Pakistan Foreign Policy Change: Right Decision

Talking to the media and also in his address at a seminar in Islamabad, Minister of Defense Khawaja Asif said that the region is facing the consequences of America’s erroneous policies; he also said that Russia and China have roles to play. The minister said that world unrest has become more pronounced with only one world superpower in existence, and the world is in need of balance. He also pointed out that we should seek answers to the region’s problems within the region itself, instead of having them brought from across the ocean.

Before the U.S. became the sole superpower, a balance existed at the international level of power. When Russia was defeated in Afghanistan with Pakistan’s cooperation, the U.S. secured a monopoly at the international level, and sought to bring the whole world under its influence. For this purpose, the policy of carrot or stick was employed — whichever seemed more efficacious under the circumstances. America changed governments, using open war at certain places and cold war at others.

Following the creation of Pakistan, the Pakistani prime minister rejected Russia’s invitation to visit Russia, choosing to visit the U.S. instead. Stung by this, Russia became a supporter of India, and played a part in all its endeavors for damaging Pakistan, so much so, that it freely aided India even in breaking Pakistan up into two pieces. Following its defeat in Afghanistan, Russia could have proven far more dangerous for Pakistan, but the fragmentation it suffered made it incapable of fending even for itself.

The Russian economy is now regaining its strength. China, too, is not second to any country in the economic field. Why should we choose to be victims of the ill effects of unsound U.S. foreign policies? If Minister of Defense Khawaja Asif believes that we can find a solution to our problems within the region, then, why should we look for it 18,000 miles away, across the ocean?

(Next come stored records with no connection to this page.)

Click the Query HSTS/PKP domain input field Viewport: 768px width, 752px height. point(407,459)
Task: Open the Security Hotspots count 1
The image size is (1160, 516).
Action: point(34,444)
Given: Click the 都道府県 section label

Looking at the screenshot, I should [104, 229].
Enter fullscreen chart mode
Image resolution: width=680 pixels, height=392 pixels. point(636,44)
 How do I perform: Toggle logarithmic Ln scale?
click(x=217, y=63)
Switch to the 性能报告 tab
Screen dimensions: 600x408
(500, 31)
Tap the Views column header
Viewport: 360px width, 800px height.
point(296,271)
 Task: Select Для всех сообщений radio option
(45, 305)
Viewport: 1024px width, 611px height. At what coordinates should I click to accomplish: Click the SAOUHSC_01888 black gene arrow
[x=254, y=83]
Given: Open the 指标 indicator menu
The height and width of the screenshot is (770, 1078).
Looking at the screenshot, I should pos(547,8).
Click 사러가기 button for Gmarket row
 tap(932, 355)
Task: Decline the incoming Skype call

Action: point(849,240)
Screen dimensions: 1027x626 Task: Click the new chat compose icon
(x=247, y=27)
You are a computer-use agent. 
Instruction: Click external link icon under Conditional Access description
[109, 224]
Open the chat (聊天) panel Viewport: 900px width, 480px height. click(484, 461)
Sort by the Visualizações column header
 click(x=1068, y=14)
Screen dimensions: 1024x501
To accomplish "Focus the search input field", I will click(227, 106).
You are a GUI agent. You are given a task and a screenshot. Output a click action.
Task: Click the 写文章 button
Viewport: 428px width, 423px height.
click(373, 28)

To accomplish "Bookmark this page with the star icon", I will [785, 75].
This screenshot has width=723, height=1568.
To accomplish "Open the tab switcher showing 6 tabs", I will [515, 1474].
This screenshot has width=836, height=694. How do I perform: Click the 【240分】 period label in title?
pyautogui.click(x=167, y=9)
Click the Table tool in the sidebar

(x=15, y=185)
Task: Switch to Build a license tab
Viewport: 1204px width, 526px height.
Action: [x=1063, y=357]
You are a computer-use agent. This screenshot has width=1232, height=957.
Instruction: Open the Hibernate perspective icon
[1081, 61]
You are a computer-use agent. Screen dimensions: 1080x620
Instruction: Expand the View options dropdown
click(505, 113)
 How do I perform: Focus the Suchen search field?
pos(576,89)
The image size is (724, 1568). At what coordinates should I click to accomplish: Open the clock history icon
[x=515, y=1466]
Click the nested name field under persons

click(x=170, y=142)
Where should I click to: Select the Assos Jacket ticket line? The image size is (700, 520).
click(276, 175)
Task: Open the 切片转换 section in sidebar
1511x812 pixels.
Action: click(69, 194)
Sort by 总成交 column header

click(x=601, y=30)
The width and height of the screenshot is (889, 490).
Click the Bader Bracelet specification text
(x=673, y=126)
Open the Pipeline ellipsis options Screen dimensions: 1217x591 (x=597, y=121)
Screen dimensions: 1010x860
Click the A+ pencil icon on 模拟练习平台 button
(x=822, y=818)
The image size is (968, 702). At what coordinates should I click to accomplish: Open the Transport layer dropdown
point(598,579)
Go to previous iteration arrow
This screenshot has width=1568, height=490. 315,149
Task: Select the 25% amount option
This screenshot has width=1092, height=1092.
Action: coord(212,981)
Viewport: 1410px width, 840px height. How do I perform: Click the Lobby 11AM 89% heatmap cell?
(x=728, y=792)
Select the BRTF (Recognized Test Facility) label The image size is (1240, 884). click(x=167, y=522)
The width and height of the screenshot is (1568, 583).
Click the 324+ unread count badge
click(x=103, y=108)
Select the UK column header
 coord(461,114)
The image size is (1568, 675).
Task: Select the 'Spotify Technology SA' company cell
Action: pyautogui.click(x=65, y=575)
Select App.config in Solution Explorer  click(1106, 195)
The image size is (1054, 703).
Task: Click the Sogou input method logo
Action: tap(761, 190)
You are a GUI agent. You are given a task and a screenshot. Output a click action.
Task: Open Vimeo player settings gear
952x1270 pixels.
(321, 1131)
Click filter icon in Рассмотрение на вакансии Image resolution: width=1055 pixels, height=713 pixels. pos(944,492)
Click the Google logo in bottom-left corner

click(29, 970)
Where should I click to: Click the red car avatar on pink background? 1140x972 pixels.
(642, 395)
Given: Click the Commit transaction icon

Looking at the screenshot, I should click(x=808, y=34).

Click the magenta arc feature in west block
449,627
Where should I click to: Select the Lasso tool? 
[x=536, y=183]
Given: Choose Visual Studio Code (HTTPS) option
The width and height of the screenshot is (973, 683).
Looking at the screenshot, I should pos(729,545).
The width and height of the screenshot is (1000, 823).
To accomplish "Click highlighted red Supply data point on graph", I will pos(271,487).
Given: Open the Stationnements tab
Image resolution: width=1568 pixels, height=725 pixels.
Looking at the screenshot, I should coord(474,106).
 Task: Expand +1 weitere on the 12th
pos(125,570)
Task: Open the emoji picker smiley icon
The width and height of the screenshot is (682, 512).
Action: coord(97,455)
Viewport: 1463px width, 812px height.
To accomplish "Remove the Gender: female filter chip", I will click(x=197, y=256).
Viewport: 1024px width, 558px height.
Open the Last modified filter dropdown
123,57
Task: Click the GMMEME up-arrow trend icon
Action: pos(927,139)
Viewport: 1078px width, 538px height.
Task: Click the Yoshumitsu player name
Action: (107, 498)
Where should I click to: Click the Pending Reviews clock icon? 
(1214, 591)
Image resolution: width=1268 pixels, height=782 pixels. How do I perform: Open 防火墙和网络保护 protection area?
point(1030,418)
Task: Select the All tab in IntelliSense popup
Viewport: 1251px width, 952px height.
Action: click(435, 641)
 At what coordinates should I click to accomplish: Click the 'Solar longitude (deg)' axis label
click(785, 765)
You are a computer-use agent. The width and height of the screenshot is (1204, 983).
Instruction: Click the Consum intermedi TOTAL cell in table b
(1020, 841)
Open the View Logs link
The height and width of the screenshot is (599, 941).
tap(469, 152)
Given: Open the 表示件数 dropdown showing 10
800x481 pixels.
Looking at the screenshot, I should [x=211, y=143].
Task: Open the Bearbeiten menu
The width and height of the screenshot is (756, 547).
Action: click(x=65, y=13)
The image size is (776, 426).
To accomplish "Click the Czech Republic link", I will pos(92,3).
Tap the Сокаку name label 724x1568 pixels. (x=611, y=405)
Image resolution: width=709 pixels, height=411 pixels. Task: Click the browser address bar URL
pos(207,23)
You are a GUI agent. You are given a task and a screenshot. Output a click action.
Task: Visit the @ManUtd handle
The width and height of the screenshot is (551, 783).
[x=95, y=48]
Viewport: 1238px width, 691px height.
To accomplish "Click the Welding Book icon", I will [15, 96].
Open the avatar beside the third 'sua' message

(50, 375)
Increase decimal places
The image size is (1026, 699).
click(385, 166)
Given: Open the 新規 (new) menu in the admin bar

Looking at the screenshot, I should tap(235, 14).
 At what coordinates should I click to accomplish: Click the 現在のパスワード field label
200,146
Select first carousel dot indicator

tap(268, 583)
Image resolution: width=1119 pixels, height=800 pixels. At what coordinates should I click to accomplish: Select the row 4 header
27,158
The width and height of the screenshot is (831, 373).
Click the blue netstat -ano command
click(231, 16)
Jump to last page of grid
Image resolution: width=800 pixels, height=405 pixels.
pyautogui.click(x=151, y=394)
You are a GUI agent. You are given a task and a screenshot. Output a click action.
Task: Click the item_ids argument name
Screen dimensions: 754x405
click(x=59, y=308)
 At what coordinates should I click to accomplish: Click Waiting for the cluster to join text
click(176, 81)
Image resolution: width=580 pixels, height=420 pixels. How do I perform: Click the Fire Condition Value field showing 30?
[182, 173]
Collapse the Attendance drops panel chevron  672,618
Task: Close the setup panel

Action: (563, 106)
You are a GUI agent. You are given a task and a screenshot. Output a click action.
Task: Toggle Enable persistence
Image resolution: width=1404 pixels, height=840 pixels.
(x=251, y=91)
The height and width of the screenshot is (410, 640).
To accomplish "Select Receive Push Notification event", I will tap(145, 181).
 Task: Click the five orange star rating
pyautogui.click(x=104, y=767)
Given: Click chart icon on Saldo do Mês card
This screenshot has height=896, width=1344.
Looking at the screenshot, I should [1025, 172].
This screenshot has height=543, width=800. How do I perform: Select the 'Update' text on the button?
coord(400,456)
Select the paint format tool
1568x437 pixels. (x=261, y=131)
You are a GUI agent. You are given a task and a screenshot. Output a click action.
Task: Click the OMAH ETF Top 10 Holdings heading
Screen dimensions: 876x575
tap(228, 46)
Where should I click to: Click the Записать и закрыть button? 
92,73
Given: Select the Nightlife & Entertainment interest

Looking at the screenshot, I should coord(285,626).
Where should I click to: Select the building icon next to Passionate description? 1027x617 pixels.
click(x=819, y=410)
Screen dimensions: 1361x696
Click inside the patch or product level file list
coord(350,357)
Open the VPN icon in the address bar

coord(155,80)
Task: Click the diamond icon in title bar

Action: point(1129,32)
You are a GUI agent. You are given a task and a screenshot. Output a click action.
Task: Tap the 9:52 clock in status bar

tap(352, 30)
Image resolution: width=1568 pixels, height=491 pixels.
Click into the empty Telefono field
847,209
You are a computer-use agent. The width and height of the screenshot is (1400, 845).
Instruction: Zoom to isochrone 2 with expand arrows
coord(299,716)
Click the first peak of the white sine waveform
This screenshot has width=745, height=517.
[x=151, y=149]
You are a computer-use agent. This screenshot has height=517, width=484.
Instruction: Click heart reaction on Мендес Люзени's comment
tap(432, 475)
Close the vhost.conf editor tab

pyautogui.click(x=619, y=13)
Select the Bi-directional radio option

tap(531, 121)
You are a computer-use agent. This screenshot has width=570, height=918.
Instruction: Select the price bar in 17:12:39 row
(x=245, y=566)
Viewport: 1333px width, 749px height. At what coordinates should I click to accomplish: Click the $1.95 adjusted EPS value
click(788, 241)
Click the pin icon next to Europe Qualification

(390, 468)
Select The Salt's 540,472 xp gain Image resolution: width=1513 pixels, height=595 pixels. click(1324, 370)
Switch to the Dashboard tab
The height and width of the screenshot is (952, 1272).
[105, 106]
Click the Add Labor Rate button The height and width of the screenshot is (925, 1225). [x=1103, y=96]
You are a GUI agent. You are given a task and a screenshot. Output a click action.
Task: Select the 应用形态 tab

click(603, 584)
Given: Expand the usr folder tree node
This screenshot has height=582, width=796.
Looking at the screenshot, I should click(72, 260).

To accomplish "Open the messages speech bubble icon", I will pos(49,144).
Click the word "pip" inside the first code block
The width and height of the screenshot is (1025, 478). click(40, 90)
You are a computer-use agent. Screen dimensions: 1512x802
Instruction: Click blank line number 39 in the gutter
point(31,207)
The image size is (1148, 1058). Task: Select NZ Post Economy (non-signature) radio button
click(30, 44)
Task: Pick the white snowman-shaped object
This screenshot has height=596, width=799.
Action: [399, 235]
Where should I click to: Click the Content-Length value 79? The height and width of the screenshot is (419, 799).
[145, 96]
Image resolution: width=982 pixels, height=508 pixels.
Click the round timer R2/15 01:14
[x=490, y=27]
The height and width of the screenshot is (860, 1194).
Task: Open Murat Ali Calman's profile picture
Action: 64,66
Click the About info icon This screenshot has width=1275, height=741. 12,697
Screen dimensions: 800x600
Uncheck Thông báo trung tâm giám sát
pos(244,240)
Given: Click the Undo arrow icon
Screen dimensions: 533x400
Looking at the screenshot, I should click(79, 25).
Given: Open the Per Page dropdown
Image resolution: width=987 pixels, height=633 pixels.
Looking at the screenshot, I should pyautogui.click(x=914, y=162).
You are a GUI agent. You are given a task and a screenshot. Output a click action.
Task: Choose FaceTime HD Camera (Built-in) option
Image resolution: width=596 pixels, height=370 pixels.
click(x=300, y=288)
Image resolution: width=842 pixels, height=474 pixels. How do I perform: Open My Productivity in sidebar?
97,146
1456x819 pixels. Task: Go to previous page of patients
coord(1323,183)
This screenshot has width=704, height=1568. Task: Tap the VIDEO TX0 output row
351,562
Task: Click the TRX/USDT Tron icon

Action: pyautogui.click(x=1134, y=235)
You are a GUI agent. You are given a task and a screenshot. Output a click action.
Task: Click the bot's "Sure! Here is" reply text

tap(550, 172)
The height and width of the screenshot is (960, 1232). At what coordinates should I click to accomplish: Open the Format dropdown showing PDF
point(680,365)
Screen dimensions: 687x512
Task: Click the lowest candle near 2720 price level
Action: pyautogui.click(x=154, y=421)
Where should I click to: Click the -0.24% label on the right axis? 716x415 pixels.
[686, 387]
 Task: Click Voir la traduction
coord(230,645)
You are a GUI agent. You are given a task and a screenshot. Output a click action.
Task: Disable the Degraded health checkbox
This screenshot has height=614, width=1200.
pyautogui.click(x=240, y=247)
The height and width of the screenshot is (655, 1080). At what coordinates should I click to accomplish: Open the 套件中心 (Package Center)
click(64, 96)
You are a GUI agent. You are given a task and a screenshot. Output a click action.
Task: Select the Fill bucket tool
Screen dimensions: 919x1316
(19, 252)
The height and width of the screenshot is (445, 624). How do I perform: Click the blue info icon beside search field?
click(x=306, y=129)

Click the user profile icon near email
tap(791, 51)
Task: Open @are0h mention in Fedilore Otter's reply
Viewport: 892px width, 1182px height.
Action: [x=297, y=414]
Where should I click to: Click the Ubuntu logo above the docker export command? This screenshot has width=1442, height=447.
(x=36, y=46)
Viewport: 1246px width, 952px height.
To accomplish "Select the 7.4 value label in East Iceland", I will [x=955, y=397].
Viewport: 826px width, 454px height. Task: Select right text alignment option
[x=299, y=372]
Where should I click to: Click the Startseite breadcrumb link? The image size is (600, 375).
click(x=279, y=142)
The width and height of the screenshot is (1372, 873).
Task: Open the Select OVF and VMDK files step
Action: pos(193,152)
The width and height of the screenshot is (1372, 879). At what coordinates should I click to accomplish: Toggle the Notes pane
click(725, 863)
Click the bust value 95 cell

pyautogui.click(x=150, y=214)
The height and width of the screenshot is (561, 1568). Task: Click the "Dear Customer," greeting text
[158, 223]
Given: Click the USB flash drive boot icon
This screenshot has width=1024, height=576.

Pakistan already has enviable relations with China, as is known to the whole world. Progress is also now being made in building relations with Russia; in the course of the Russian minister of defense’s visit to Pakistan last week, agreements were reached for Pakistan to purchase arms from Russia. If we can improve relations with Russia without hurting our relations with the United States, we will not create any cause for complaint against us.

Judging from Khawaja Asif’s statement, it seems that Pakistan has decided to bring changes in its foreign policy. This is the right decision, and if followed through, it will undoubtedly lead to a balance of power in the region.